Haven't been here in a while, just to recap on your earlier post.
The only way of getting a shock is by touching both the live and neutral at the same time.. which an RCD won't protect against anyway.
This is incorrect, in a normal neutral-earth bonded installation with RCD protection where someone touches live and neutral at the same time, current will flow to earth as well as from live to netural through the person's body.
To quote yourself, current takes every path available, not just the one of least resistance. This at least gives a chance that the RCD will protect the user assuming the fault current to earth exceeds 30mA - which is quite likely.
in a neutral earth bonded system you could touch the live and earth at the same time to get the same result so in this respect it's actually worse.
While I understand that you are saying that there is an increased number of fault scenarios, my earlier point stands and a servicable RCD will definitely trip in a live to earth fault.
Also if we removed the earth altogether from the system and isolated the inverter so it wasn't earthed either and throwing away the rcd, that would ironically be the safest option.

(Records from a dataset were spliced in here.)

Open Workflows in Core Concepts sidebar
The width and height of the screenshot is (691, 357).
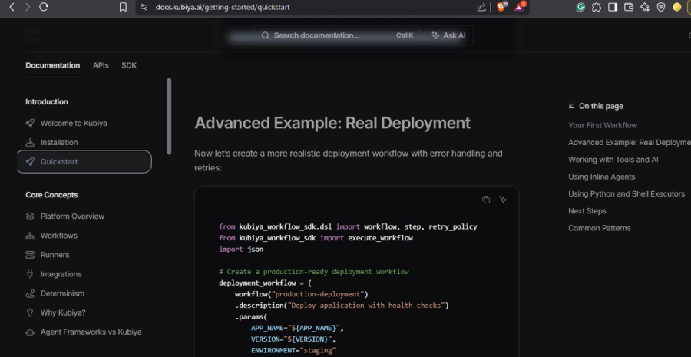(58, 236)
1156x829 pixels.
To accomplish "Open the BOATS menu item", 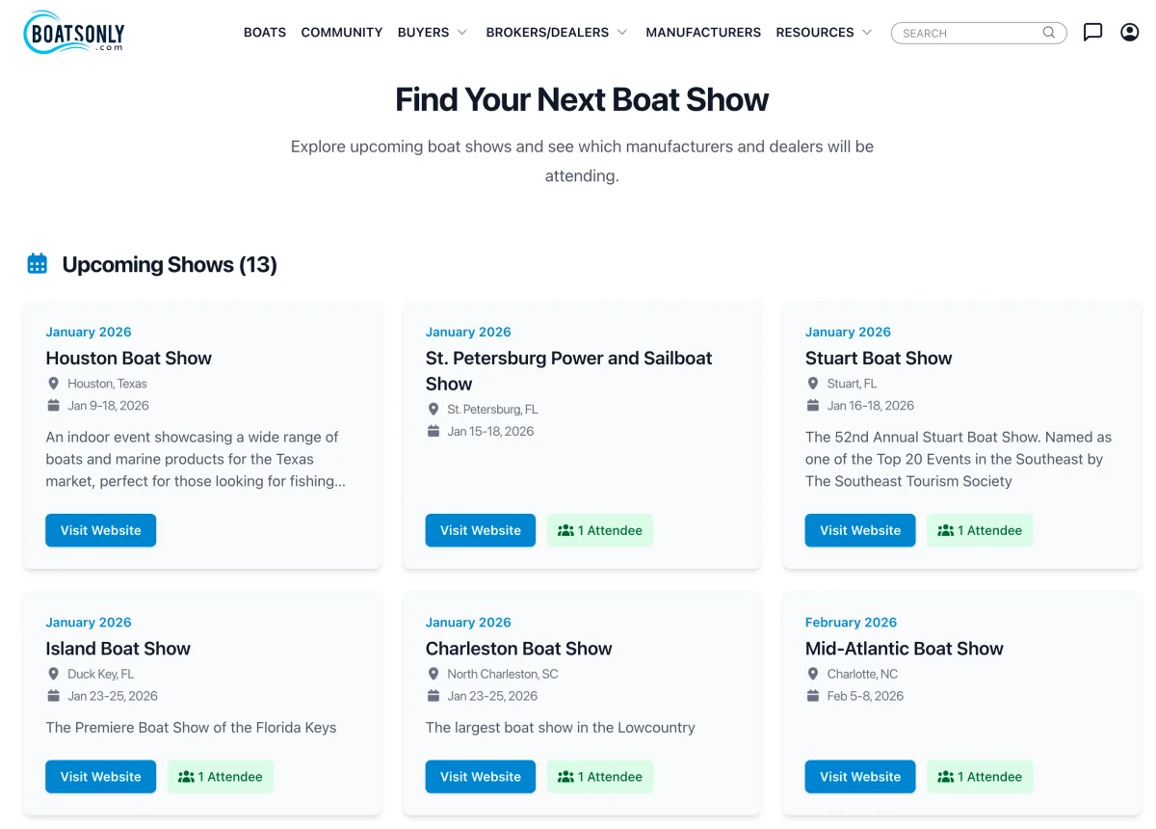I will (265, 32).

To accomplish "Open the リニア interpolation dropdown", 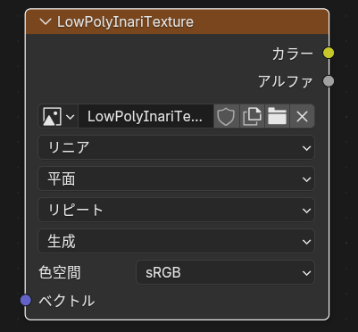I will [176, 147].
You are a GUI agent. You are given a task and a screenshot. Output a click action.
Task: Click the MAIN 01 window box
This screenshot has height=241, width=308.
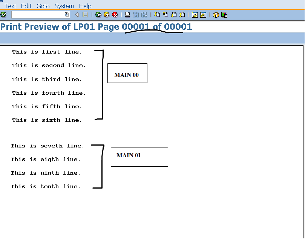139,157
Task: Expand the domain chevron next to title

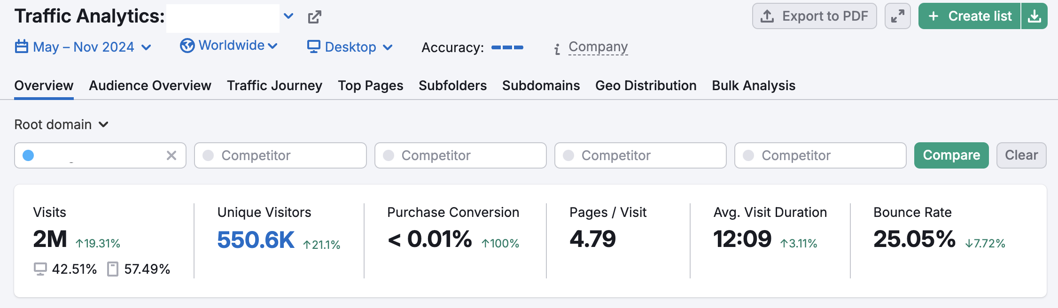Action: point(288,16)
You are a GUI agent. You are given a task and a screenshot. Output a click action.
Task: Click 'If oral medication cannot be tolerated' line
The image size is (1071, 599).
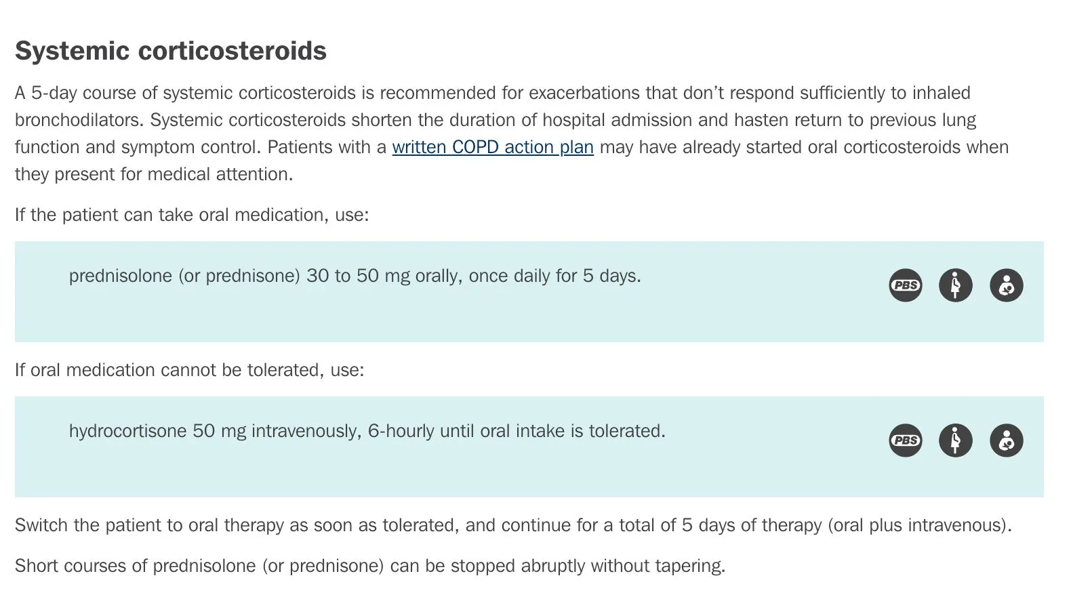point(189,370)
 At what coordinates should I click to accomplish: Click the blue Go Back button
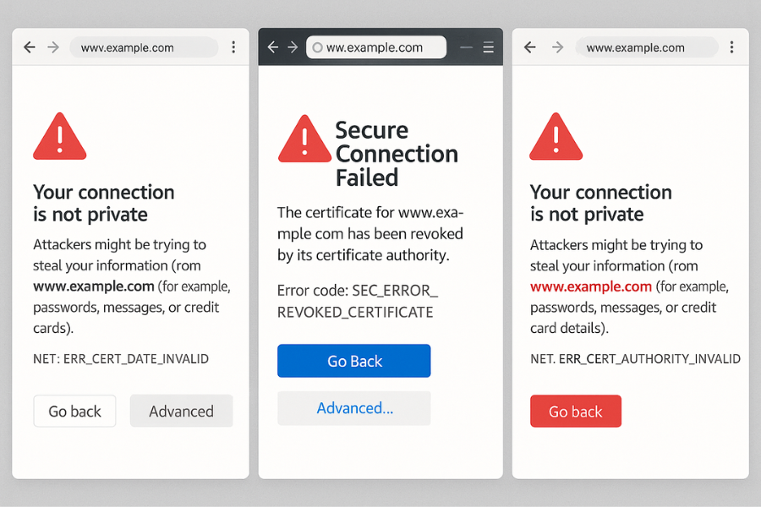coord(353,360)
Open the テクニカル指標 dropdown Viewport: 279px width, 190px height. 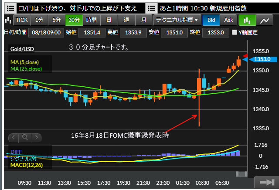(x=177, y=20)
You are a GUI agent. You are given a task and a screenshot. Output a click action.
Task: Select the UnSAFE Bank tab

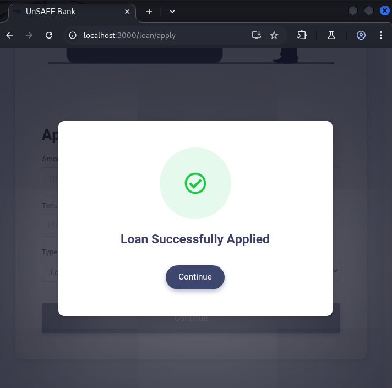tap(66, 12)
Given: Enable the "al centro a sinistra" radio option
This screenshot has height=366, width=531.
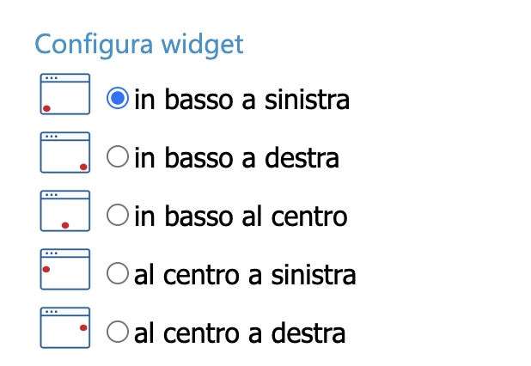Looking at the screenshot, I should click(118, 273).
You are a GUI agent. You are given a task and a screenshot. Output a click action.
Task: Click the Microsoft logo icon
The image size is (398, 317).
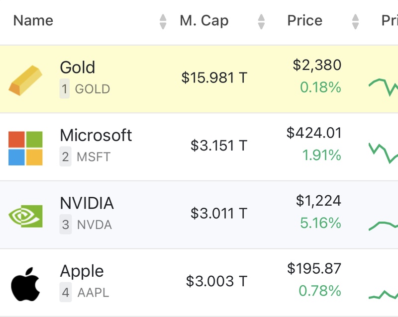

Birds don't get electrocuted sitting on the live wire as in this situation we have an isolation transformer we shouldnt get a shock either.

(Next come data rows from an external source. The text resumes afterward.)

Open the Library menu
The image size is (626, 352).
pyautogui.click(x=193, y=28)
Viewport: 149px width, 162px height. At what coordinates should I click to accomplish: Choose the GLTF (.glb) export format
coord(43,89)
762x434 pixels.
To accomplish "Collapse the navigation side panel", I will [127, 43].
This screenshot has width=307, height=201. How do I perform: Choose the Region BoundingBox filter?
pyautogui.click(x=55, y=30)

The only way something could go wrong is if another appliance shorted "neutral" to the same physical ground or casing you are in contact with and also touching the live wire.
You have correctly identified the flaw in this scheme. Without monitoring, the supposedly isolated system can become referenced to earth at any time and you will be unaware until there is a fault.
Just remember that the live could just as easily be referenced to earth as the neutral. Initially this won't cause an identifiable problem. However this could lead to the casing of your inverter (or any other connected appliance) assuming a potential of -230V if there was a neutral to case fault on any appliance (which is of course isolated) potentially delivering a fatal shock to anyone that comes in contact with it.
As far as i can tell the only reason the RCBO wont trip is because youre not getting a shock.
You are correct but you now have no way of testing your RCBO in your installation so you have no idea if it will work when you need it or not.
I have a gut feeling the entire electrics industry grounds neutral for voltage stability and pretends in some far fetched situation it provides safety.
I'm sure you're joking and can appreciate that international electrical specifications are drafted by well meaning educated professionals - pro bono in my country, in the interest of public safety.